4-Uluslararası alanda savaşta muaf tutulması gereken kesimler vardır. STÖ, gazeteciler, sağlıkçılar, insan hakları kuruluşları, kadınlar, çocuklar ve din görevlileri diyebileceğimiz kesimler savaştan muaf tutulanlardır. Fakat Türk Devleti yürüttüğü özel savaşta uluslararası alanda kabul edilmiş hiçbir kural-kaide tanımamakta ve muaf tutulan kişilerin varlığı ya da yokluğu kendisi için önemli değildir. Hepsini çok rahat bir şekilde imha edebilmektedir. Yine ele geçirdiği insanların kafasını kesebilmekte, cesetleriyle oynayabilmektedir. Ve bunları kendisi için bir zafer nişanı ya da övünç payesi haline getirmektedir. Özel savaşı, özel harekât olarak ele alıp, onun amaçla, toplum yaşamıyla ve geleceğiyle ile ilgili olan boyutunu hesaplayamadığı koşullarda sürekli ortaya çıkan olgulardır. İşte Türk faşist devleti Kürdistan’da bunu özel savaş yöntemiyle uygulamıştır ve uygulamaktadır.

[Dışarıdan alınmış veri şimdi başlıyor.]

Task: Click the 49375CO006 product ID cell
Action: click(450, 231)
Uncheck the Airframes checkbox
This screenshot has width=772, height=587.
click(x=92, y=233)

Sonuç bağlamında özel savaş politikalarıyla Kürdistan Özgürlük Hareketine karşı yürütülen saldırıları, özellikle AKP-MHP-KDP gerçekliğini bilerek özel savaş kapsamında ele almak durumundayız. Eğer ona göre ele alırsak örgütleme mücadelemizde buna göre şekillenecektir. En büyük örgütlenme ve eylem, AKP- MHP-KDP faşizmine karşı kendi alternatif sistemimizi oluşturmaktır. Demokratik Konfederalizm’in komünal yaşamı toplumda temel yaşam biçimi olarak örgütlenmesini sağlamaktır. Bu bakımdan da özgür birey gerçeği ile demokratik komün gerçeği ya da demokratik topluluklar gerçeği üzerinde çok durmalıyız. Demokratik komün olmayı, topluluk olmayı, bu temelde örgütlenme, çalışma ve yaşamayı esas almak, toplumu bu çerçevede yeniden örgütlemek, inşa etmek, geliştirmek esastır. Tabanda, yerelde toplumun örgütlenmesi, toplumun tüm yaşamını kendi örgütlülüğü içinde kendi iradesi ile sürdürmesi esastır. Bu örgütlülük olmadan Türk faşist devletinin özel savaş politikasına karşı mücadele olmaz. Kendi mücadelemiz sonucunda yeni yaşam modelimizi pratikleştirme diye bir sorunumuz var. Bu olgular bizi özel savaşın günümüzde almış olduğu biçimin doğru kavranmasına götürecektir. Bu doğru kavrandığı ölçüde Türk Devleti’nin Kürdistan’daki özel savaş politikasına karşı daha güçlü mücadeleler yürütmeye götürecektir. Bu da özel savaşın yeni almış olduğu biçimi, onun süreklileşen sistemsel karakterini doğru çözümlemekle mümkündür.